Fora delas, o caótico é outro. Vale tudo. Mesmo tudo, que o sr. presidente da Câmara deixa. Casas «à la franciou» namoram com gaiolas de zinco mal atamancadas, bem à portuguesa. Azulejos «tutti frutti» baralham o olhar com cores berrantes em mosaico imaginativo e aleatório. Ziguezagues, altos e baixos, largas e estreitas, sem rei nem roque nem nada, as habitações dão biqueiros violentos na paisagem numa alegre bebedeira arquitectónica e urbanística. Fabriquetas e oficinas, juntinhas ali, a condizer com a piscina e o campo de ténis do patrão. Barracos e barracões, pedreiras e serrações florescem nos mais recônditos sítios. Explodem mamarrachos de cinco andares nos picos dos montes. Ou então, melhor ainda, eclodem montanhas de sucata de carros amontoados junto a postes de alta tensão.

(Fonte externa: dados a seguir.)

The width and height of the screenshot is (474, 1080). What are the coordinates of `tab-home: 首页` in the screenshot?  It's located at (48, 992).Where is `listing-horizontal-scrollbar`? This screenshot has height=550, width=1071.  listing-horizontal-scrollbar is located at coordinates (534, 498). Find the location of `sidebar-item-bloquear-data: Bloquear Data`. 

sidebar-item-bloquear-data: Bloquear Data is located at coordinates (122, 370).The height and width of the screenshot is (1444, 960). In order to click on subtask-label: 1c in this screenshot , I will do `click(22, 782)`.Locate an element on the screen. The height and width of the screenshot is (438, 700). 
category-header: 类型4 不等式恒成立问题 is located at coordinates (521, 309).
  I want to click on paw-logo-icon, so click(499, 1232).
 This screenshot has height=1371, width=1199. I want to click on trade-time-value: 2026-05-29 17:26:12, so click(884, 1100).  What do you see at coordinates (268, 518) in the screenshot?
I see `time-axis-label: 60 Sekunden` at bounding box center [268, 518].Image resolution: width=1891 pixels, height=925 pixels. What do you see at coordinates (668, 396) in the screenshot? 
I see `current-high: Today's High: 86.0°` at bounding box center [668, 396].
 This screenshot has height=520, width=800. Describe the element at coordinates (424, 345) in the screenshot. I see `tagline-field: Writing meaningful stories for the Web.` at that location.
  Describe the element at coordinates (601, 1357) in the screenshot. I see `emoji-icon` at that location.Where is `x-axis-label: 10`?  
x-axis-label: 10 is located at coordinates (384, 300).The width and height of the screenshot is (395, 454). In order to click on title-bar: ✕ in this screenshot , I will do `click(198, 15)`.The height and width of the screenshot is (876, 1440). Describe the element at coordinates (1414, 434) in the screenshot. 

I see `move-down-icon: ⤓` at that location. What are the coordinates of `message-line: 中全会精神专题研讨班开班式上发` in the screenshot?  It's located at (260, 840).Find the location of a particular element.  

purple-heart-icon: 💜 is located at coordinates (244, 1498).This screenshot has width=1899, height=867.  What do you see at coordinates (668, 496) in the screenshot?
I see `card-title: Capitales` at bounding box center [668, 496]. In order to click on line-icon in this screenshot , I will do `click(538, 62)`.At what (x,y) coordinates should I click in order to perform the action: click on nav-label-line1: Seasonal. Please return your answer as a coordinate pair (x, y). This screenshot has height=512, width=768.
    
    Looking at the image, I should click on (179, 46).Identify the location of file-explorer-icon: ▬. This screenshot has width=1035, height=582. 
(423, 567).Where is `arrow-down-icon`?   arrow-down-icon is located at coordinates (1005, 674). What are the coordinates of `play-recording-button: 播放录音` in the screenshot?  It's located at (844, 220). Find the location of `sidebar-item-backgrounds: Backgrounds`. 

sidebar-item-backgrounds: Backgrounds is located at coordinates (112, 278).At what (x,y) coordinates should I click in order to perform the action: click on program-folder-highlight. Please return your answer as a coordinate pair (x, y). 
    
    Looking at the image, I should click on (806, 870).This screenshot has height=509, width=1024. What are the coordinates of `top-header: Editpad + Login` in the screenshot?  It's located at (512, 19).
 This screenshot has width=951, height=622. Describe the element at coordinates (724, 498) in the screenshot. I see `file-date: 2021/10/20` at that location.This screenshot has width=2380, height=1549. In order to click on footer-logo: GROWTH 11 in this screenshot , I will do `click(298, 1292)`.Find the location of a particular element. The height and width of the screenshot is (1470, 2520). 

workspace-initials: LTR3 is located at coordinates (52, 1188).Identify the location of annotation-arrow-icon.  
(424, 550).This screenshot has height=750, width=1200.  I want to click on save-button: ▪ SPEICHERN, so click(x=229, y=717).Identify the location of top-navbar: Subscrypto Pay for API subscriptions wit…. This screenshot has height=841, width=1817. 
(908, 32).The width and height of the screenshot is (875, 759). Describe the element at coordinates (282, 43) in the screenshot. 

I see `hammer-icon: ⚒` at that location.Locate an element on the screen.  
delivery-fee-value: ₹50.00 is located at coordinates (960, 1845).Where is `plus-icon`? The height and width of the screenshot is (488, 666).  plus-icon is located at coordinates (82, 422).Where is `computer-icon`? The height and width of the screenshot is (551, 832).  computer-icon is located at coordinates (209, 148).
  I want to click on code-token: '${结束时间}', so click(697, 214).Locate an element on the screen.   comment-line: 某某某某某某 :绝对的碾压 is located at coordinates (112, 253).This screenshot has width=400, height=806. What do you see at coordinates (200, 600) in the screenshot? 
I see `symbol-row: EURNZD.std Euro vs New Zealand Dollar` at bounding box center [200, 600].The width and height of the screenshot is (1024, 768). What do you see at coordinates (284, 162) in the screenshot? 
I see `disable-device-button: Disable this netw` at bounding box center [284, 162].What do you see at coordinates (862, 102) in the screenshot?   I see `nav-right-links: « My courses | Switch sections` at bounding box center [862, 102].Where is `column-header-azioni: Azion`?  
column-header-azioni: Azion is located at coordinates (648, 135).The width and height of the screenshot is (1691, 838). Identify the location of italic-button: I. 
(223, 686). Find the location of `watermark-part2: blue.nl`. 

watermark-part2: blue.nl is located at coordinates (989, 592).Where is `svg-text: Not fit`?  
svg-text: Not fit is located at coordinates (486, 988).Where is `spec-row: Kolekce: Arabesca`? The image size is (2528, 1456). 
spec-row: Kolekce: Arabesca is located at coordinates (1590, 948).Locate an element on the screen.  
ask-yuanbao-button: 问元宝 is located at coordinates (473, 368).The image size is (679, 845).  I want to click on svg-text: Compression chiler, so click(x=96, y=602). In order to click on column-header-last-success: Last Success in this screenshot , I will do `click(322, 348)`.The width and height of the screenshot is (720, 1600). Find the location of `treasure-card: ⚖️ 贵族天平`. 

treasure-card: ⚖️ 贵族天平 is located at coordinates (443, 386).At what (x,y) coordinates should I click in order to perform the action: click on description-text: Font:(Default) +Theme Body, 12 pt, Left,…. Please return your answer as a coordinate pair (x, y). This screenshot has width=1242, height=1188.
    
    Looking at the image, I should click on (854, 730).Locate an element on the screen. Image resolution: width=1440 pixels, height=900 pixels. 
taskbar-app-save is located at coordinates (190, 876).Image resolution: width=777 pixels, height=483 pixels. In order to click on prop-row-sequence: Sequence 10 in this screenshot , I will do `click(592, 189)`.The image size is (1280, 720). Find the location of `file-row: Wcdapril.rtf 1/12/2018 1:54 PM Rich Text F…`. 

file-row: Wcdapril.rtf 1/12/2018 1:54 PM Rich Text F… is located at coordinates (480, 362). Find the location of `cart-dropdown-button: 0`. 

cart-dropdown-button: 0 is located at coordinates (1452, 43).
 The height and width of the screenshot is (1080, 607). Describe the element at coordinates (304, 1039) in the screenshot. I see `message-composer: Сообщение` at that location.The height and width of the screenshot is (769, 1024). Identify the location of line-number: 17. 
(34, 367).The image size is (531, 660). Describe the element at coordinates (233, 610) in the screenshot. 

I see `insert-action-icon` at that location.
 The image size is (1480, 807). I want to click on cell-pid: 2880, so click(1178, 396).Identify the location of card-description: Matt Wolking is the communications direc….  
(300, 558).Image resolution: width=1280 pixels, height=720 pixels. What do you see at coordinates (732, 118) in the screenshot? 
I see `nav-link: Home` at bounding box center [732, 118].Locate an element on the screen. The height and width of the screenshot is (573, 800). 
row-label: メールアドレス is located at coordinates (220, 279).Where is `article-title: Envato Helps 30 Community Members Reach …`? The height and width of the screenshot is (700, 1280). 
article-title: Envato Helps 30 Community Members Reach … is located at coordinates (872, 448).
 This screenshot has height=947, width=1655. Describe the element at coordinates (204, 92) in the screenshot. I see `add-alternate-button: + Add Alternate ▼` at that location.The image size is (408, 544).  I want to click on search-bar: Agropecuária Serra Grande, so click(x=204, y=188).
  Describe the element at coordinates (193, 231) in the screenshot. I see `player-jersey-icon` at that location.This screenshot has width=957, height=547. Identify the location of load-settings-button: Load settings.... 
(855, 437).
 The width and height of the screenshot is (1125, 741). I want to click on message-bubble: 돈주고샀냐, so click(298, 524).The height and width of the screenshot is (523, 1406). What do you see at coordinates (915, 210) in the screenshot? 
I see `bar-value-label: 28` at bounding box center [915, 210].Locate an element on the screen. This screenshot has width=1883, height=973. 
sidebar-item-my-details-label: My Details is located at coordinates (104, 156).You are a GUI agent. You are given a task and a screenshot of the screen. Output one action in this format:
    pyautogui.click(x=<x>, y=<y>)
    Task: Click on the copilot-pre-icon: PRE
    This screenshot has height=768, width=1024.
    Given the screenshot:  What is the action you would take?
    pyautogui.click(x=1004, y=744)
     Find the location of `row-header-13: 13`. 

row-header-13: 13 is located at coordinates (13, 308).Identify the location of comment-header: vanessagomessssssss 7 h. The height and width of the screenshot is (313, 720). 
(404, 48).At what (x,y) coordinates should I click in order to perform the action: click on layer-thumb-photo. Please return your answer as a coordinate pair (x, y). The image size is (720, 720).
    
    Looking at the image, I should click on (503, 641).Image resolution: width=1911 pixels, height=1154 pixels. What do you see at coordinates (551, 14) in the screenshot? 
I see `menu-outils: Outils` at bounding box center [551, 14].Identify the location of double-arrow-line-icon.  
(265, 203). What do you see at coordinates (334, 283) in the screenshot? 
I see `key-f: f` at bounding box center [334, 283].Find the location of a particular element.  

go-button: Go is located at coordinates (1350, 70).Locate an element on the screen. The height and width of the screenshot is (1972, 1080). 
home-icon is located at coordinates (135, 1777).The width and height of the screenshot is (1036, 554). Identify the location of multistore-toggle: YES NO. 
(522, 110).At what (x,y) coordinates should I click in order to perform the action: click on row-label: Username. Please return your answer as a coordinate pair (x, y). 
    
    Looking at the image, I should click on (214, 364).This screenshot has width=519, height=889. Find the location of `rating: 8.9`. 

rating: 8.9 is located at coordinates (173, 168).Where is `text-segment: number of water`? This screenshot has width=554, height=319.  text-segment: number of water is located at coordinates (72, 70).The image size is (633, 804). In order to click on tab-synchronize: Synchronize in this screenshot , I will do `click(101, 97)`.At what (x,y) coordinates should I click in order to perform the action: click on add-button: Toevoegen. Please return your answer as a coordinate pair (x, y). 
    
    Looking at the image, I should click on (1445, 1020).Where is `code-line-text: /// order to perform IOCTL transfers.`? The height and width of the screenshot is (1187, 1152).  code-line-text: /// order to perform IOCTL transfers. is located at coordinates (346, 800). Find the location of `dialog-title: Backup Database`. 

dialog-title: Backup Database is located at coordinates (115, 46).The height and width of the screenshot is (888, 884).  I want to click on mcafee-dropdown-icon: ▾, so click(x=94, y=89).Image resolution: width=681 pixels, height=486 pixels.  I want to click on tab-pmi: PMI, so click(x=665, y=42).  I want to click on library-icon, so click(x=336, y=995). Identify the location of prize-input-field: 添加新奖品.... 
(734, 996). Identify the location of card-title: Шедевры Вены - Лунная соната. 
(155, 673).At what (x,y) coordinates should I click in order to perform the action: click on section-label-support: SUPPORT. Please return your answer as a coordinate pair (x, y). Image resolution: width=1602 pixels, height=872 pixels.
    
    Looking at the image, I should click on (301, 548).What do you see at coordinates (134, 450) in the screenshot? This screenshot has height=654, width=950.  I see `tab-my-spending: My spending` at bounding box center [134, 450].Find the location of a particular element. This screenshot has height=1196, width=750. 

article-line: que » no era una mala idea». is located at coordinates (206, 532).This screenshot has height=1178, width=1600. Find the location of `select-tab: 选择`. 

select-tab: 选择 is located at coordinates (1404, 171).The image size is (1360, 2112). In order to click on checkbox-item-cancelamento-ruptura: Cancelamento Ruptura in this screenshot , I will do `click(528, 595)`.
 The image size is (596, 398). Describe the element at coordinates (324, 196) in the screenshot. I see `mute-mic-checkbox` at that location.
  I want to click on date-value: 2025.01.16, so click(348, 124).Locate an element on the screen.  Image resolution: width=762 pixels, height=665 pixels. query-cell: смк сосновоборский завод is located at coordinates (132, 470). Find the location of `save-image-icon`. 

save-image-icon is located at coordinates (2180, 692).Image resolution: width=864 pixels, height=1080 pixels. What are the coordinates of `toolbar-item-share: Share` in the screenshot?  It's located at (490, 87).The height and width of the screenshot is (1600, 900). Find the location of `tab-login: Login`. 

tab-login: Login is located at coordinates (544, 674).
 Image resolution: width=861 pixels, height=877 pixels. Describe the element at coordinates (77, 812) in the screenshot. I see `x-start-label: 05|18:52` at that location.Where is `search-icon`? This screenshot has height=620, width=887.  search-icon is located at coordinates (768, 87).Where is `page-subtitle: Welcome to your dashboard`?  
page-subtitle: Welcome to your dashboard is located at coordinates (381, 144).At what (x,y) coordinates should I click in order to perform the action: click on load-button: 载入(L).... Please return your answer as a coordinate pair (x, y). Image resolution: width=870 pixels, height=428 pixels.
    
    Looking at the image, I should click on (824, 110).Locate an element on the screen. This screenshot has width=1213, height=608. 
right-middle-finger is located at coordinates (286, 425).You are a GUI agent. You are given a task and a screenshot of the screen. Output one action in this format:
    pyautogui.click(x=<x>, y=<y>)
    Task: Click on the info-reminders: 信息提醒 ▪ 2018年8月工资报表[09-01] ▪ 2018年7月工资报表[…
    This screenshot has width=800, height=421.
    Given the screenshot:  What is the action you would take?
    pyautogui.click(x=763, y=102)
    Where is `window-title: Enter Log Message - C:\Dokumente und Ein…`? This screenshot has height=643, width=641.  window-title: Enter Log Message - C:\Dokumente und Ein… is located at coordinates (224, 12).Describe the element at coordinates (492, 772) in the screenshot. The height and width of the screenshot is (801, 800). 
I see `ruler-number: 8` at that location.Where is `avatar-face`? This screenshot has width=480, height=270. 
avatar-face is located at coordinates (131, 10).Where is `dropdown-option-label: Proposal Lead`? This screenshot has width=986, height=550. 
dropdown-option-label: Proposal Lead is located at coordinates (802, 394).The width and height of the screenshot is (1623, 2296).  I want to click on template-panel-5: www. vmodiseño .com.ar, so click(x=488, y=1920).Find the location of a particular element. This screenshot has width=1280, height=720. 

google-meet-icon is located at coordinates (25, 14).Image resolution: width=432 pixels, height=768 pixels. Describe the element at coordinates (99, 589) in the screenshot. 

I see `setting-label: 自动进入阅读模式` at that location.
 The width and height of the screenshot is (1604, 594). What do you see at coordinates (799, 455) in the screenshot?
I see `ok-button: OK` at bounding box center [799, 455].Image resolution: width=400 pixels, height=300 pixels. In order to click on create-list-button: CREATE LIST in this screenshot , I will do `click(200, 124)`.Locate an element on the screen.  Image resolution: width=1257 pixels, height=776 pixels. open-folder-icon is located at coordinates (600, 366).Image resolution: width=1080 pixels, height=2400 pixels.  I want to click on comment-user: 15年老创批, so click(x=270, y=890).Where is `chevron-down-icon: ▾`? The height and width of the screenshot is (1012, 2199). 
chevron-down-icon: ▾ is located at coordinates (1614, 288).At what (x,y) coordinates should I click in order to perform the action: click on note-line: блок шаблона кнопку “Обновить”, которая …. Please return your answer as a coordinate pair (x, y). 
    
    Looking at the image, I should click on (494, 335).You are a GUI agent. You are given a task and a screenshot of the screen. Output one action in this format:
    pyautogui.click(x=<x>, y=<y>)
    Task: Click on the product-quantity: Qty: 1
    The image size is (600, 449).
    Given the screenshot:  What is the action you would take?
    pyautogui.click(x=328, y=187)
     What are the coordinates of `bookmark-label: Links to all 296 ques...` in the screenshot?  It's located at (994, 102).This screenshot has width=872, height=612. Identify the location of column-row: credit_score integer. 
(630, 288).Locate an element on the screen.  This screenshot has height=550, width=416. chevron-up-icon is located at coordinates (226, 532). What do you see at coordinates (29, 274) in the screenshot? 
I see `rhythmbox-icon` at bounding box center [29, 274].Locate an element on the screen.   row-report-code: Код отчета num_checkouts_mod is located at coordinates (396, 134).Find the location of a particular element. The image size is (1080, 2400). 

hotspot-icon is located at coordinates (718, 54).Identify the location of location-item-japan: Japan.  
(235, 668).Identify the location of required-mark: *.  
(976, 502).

Portugal deveria ser transformado num caso-estudo. Talvez com um título do género: «Desconstrução analítica do gosto peculiar do lusitano na arte de rebentar impunemente com o património natural». Impunemente, sim. Sítios há onde o tempo parece ter parado, um tempo onde as autoridades não chegam, os institutos do património não contam, a fiscalização não existe, os tribunais desconhecem, as câmaras destroem, os arquitectos recebem, o mau gosto, ou melhor, a total ausência de gosto triunfa para gáudio dos porcos lá da terrinha.
Sair de uma grande cidade para o resto da paisagem pode constituir, para um observador atento, uma experiência perfeitamente agoniante. É de crer que, se a maior parte dos portugueses tivesse uma apurada noção do real estado paisagístico do seu país, há muito tinha emigrado em massa para o sul de Espanha.